Dataset rows -
########
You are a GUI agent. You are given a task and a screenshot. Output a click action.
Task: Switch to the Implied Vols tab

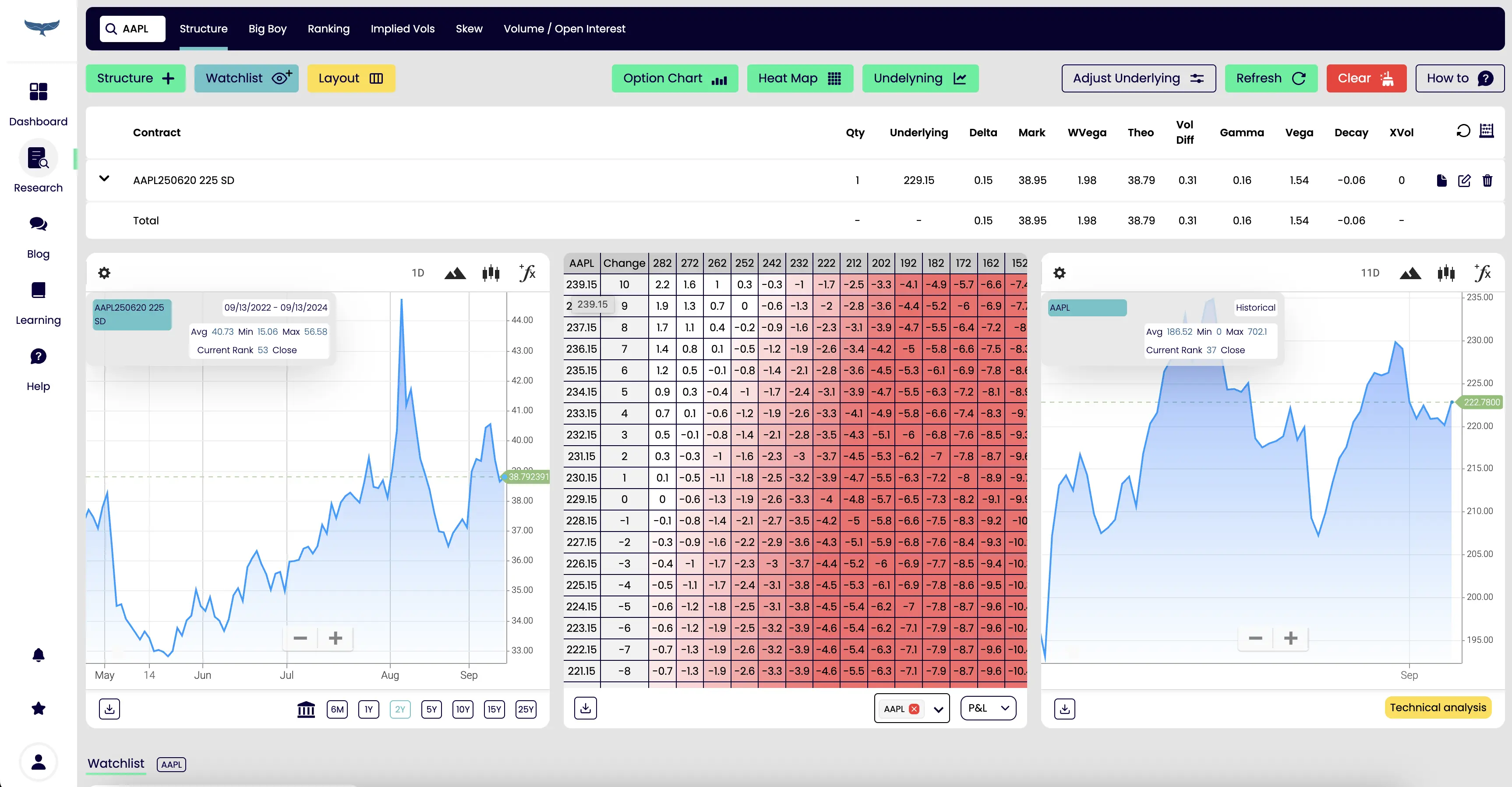402,28
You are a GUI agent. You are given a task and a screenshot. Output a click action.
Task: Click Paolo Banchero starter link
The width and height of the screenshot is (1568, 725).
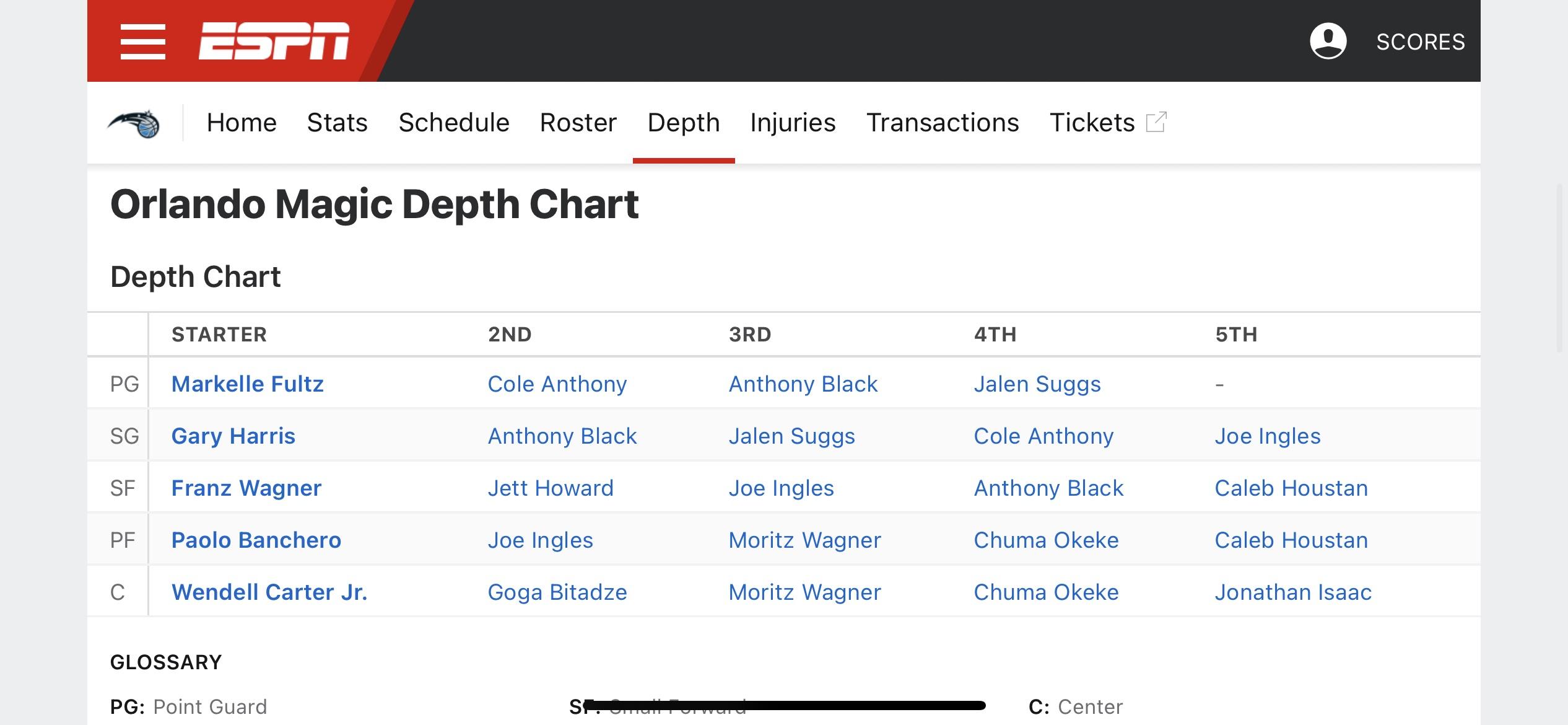pos(256,540)
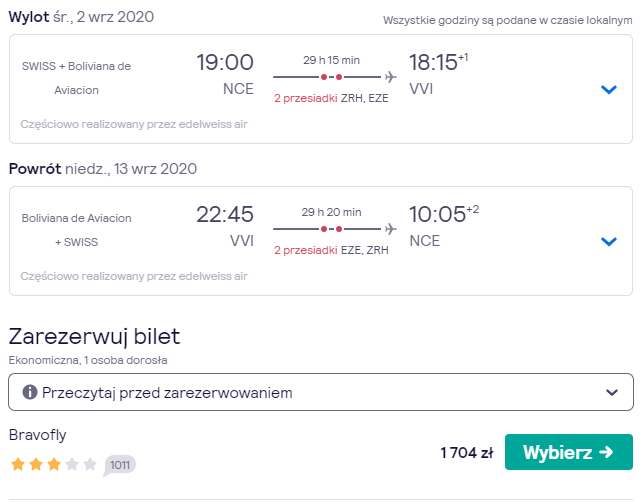Click the arrow icon inside the Wybierz button
Image resolution: width=644 pixels, height=502 pixels.
[606, 452]
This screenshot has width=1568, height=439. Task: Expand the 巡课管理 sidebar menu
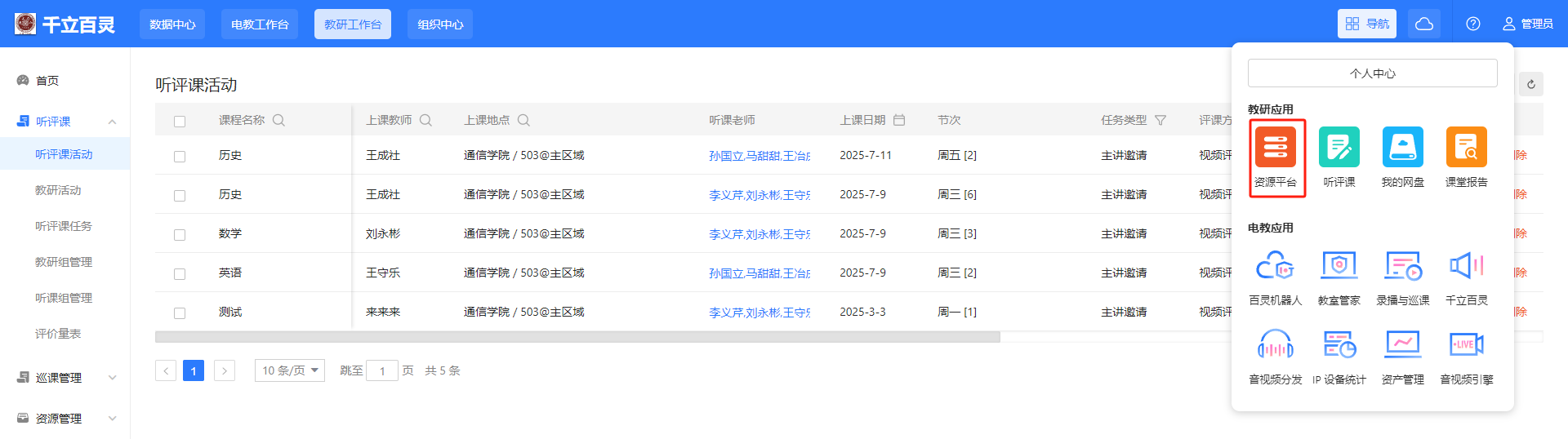tap(65, 378)
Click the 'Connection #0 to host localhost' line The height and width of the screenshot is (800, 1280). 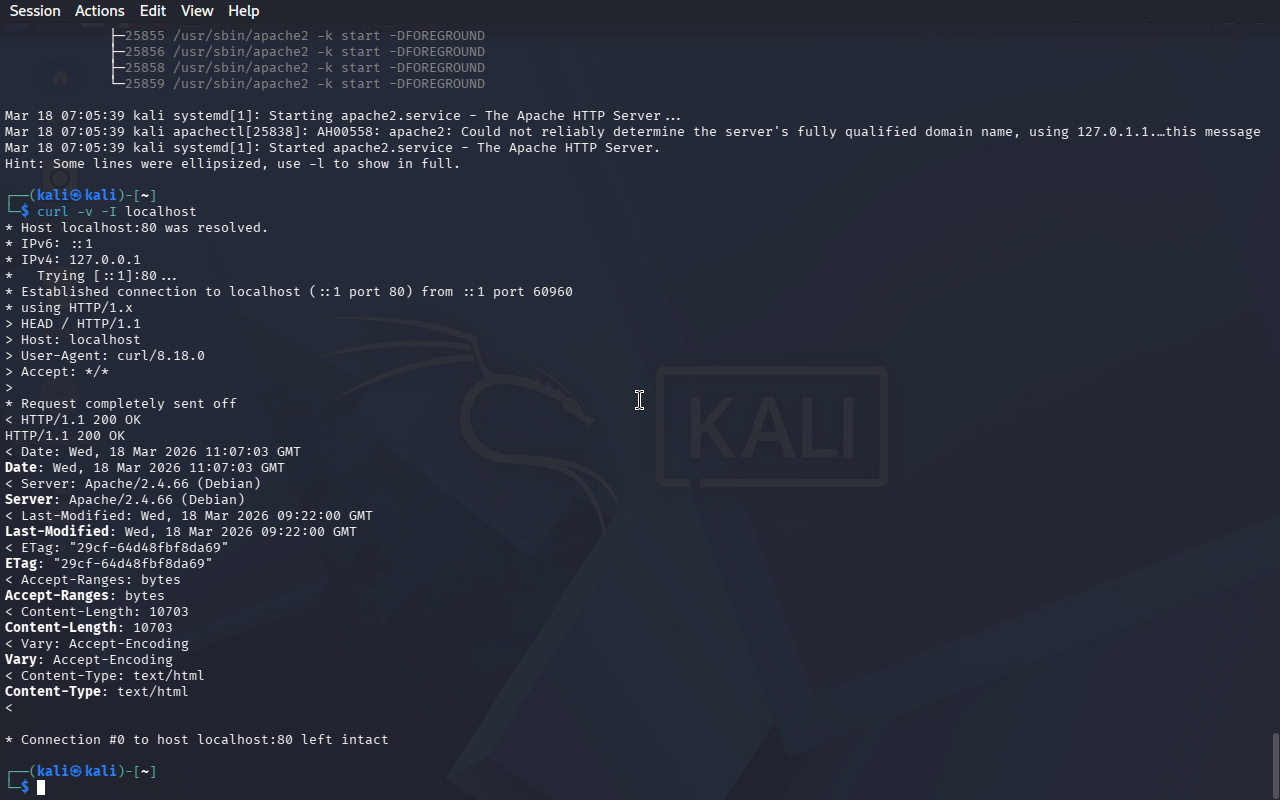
########
Recast the text of all the records above as a numbered list with one line per item, leaving out blank lines and the pictures.

Result -
1. You are a GUI agent. You are given a task and a screenshot. Output a click action.
2. Task: Switch to the Implied Vols tab
3. 402,28
4. You are a GUI agent. You are given a task and a screenshot. Output a click action.
5. Task: Click Paolo Banchero starter link
6. The width and height of the screenshot is (1568, 725).
7. pos(256,540)
8. Click the arrow icon inside the Wybierz button
9. Image resolution: width=644 pixels, height=502 pixels.
10. [606, 452]
11. This screenshot has width=1568, height=439. Task: Expand the 巡课管理 sidebar menu
12. tap(65, 378)
13. Click the 'Connection #0 to host localhost' line The height and width of the screenshot is (800, 1280). 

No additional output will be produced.